When you think plush, think velvet. As is the case with all carpet, plush starts out as a loop –then the fabric is sheared (the loops are cut), resulting in a nice, soft texture perfect for tired feet and toes. Like a velvet dress, traditional plush textures tend to reflect light more uniformly than other textures, so there is more of a light-and-dark effect. If the velvet effect isn’t your thing, consider a textured plush, which is a happy medium between plush and frieze. It is slightly texturized and reflects the light from the fiber at multiple angles and reduces the velveting effect.
Plush is still the most frequently chosen residential carpet. It is commonly used in rooms which are traditional or very formal, like dining rooms or family rooms and bedrooms as well.

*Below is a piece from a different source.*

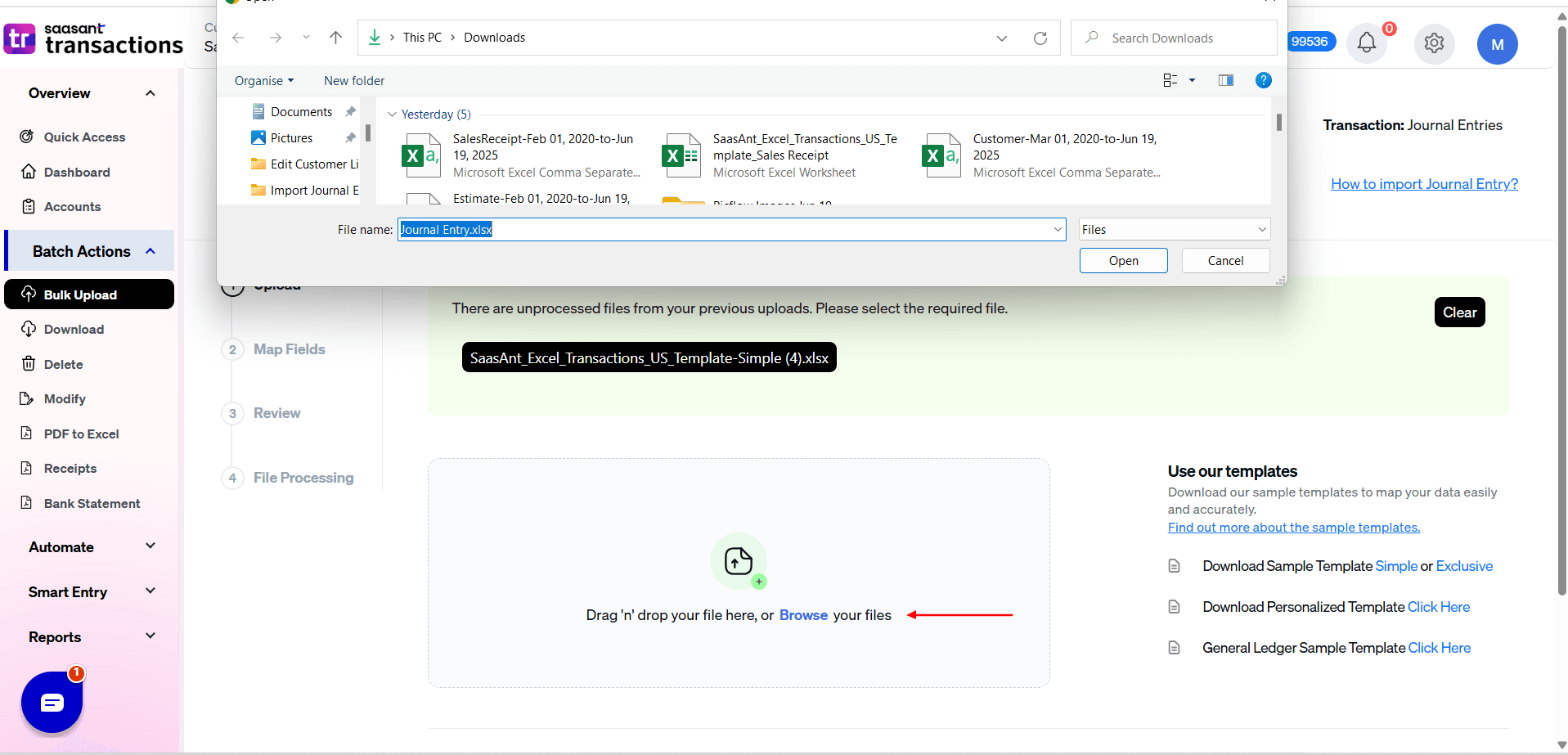
Task: Open Bank Statement menu item
Action: click(x=92, y=503)
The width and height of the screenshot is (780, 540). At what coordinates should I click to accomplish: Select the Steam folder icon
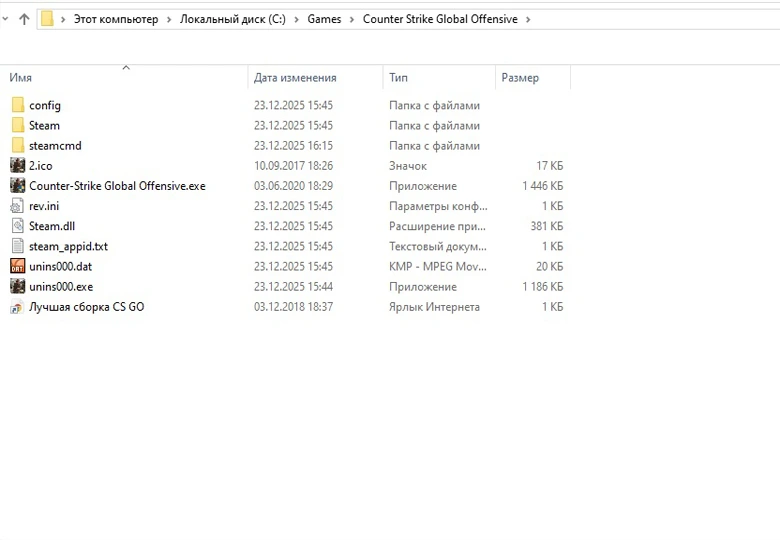(x=18, y=125)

First, it’s usually pronounced “free-ZAY” by those in the know. Frieze actually starts out as a plush texture. Then, through a heat setting process (much like when you get a perm hairstyle), the yarn is crimped and twisted to give it its casual trademark texture. Heat setting causes the yarn to be a bit more resilient and oftentimes more durable than other types of carpet.
Frieze is also a great choice for homeowners who want to minimize foot impression or vacuum lines. It’s short, crimped fibers typically rebound and the signs of traffic dissipate when the face of the carpet resumes its texture. From an installation standpoint, seams in frieze carpet tend to be less noticeable than in tight plushes or loops such as berbers.
When it comes to the look frieze gives your home, it’s most popular in more contemporary or casual homes. However, if you have a sleek, clean room, frieze can add dimension and texture.
Berber is carpet made of small loops of yarn. For some people, it can conjure up images of thick-looped rugs, but berber’s all grown up. One of the most popular variations today is tailored loop or micro-berber. Just like the name says, this uses small, dainty loops with a lower profile, and often features softer, more luxurious yarns.
Berber is a popular choice in contemporary-style rooms, where its flat, clean lines can shine. It is also frequently used in living rooms, dining rooms and other high-traffic areas due to easy cleaning attributes and a high stain resistance, making it one of the most popular styles on the market.
When it comes to installation, however, berber can be tricky. Seams are rarely able to be hidden completely and matching patterns can be a challenge.
Still not sure which style is best for you? Let us show you. We’re an Indianapolis carpet company who will bring samples of each carpet type to your home and let you compare in your space, in your light. We’ll help you make the right decision that fits your life and your look.
What is Plush Carpet?
Plush carpet is one of the most frequently chosen residential carpets and commonly used in rooms like dining rooms or family rooms and bedrooms as well. Plush carpet starts out as a loop cut, but is sheared to give it softy, velvety texture. Plush also tends to reflect light more uniformly than other textures.
What is Frieze Carpet?
Frieze carpet is has short, crimped fibers that rebound nicely and dissipates signs of traffic when the face of the carpet resumes its texture. It is also easy to install, making it a great carpet choice for homeowners who want to minimize vacuum lines and foot traffic signs.
What is Berber Carpet?
Berber carpet is made of small loops of yarn that gives it a soft, low-profile texture that is easily cleaned and stain-resistant. Berber carpet is a popular choice in contemporary-style rooms, living rooms, dining rooms, and other high traffic areas where its flat, clean lines can shine.